Derek Chauvin: Not Justice, Accountability.


Photo courtesy Leonard Lenz/Wikimedia Commons

Jadyn Vargas, Contributor

On May 25, 2020, an incident occurred that will change the history of the United States of America forever. It all began with a supposed fake twenty-dollar bill. George Floyd, 46, living in Minneapolis, MN, was at a grocery store buying a pack of cigarettes. The cashier believed the money he was given was fake and called the police. When the police officers arrived, they approached the vehicle Floyd was in and immediately drew a gun on him. They claim he was resisting arrest and ultimately handcuffed him for “passing counterfeit currency.”

When the officers tried to put Floyd into the police car, the tragedy that shook up our world, really began. Derek Chauvin, Floyd’s murderer and a police officer at the scene, began to become aggressive with him. He pulled him out of the vehicle, causing him to fall on the ground.

Floyd then laid there, face down, on the street, as Chauvin placed his knee on his neck and applied an immense amount of force, which ultimately ended Floyd’s life. For more than nine minutes, Chauvin kept his knee there, as Floyd pleaded to let him go. He knew he was going to kill him. He begged and pleaded for his mother, apologizing to the officers, gasping for air, bleeding, eventually losing consciousness, and passing away.

Chauvin showed absolutely no remorse. At one point he even said, “Then stop talking, stop yelling. It takes a heck of a lot of oxygen to talk.”

The devastating event has been a constant topic of discussion and has brought police brutality and racism into question more than ever in this country. We have all seen the tragic murder of Floyd in a clear video that witnesses took. This event left the country in shambles. It started a war. There have been protests, deaths, and riots over the incident. It has sparked questions about civil rights in this country. It has sparked the question about fairness, police brutality, racism, and everything our country supposedly stands for.

Photo courtesy Rhododendrites/Wikimedia Commons

What happened to Floyd was no mistake. However, it was strategic. Chauvin knew exactly what he was doing, but why? Why kill an innocent man, who was following the rules given to him? Why did he continue to hold his knee on his neck, even after he lost consciousness? Why, even if the twenty-dollar bill was fake, did he deserve to die? What kind of threat did he pose to these police officers, that they felt the need to murder him in broad daylight?

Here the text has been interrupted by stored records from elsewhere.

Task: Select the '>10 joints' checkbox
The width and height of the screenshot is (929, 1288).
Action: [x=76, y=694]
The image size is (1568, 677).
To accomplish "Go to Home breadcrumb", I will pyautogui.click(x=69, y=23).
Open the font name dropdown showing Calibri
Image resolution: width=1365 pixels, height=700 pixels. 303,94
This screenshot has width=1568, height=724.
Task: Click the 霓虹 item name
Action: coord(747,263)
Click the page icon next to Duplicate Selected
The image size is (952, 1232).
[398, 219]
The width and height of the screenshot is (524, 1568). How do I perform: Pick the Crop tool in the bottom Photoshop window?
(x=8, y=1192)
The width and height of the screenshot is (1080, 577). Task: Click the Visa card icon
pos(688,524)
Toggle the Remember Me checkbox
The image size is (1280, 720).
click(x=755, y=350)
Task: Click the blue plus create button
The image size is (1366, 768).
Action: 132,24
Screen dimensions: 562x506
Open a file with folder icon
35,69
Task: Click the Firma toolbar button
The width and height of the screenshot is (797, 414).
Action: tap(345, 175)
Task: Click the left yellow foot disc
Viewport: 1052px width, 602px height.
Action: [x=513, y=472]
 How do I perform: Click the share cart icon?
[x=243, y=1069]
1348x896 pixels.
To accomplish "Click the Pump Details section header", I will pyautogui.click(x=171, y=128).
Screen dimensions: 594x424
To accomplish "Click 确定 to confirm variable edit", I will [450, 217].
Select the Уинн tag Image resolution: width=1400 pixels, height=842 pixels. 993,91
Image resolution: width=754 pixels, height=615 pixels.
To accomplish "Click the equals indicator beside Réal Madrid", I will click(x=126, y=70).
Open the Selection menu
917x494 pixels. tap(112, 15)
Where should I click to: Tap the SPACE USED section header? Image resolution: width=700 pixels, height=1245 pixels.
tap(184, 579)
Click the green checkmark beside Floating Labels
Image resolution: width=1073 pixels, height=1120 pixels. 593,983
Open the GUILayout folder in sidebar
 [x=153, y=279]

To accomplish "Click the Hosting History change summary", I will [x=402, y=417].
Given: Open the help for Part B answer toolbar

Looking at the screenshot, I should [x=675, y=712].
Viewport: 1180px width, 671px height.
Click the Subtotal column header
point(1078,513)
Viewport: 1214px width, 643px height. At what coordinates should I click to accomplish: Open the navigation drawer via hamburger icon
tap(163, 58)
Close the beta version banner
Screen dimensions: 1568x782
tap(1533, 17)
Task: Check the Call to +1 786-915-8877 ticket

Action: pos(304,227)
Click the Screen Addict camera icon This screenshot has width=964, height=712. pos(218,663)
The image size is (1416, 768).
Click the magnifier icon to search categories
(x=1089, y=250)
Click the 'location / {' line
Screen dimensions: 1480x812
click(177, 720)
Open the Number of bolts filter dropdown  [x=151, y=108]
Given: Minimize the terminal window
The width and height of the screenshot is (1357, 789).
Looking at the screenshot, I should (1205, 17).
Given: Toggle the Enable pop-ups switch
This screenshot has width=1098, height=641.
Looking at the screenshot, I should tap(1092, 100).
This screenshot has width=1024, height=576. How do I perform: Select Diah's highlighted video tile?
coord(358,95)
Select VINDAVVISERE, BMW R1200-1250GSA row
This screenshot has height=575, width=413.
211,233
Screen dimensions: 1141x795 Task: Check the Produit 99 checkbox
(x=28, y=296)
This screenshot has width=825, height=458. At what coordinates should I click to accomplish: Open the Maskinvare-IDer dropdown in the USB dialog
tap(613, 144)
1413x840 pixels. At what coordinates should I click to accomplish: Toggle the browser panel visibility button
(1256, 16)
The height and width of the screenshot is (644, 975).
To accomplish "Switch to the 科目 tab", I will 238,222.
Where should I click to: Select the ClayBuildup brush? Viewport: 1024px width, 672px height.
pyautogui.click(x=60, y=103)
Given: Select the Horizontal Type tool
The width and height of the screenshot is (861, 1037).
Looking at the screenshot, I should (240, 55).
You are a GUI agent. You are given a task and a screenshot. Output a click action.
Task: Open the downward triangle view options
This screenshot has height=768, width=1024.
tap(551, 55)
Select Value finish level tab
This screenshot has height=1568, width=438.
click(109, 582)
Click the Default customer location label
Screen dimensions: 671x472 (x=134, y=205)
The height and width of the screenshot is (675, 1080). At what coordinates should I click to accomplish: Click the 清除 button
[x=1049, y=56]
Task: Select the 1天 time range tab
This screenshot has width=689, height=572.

There are so many unanswered questions the world has. Time and time again, this country proves the lack of training provided to police officers and the racism against African Americans, especially. It happens way too frequently and there needs to be a tremendous change when it comes to police reform.

Photo courtesy Rhododendrites/Wikimedia Commons

On April 20, 2021, the long awaited trial of the murder of Floyd took place. Although it may have seemed like a no-brainer, and Chauvin should have been charged with murder immediately, it took almost a full year. People all around the country were not sure of the outcome, because we have seen this before. We have all seen police officers get away with killing innocent black people. We see it every day. The jury found Chauvin guilty on three charges; second-degree unintentional murder, third-degree murder, and second-degree manslaughter.

The world (or should I say most), were absolutely thrilled to hear the news. He should have been charged regardless, but with the deliberate nonsense that occurs within our justice system, no one knew what the outcome would be.

As a country, we need to do better. There needs to be justice for those hurt and killed by police. There needs to be punishment for police officers that are too scared of the color of people’s skin so they feel the need to pull out their gun. There needs to be proper training for police officers so this sort of thing doesn’t continue to happen.

It cannot continue to happen. Although Chauvin was found guilty and was charged, justice was not served. Justice will never be served. Not to the innocent man who lost his life. This decision was not something that happens often. It was an exception, not the rule. Finding police officers guilty of the murders they commit must be something done more often and there needs to be an overall change in our justice system.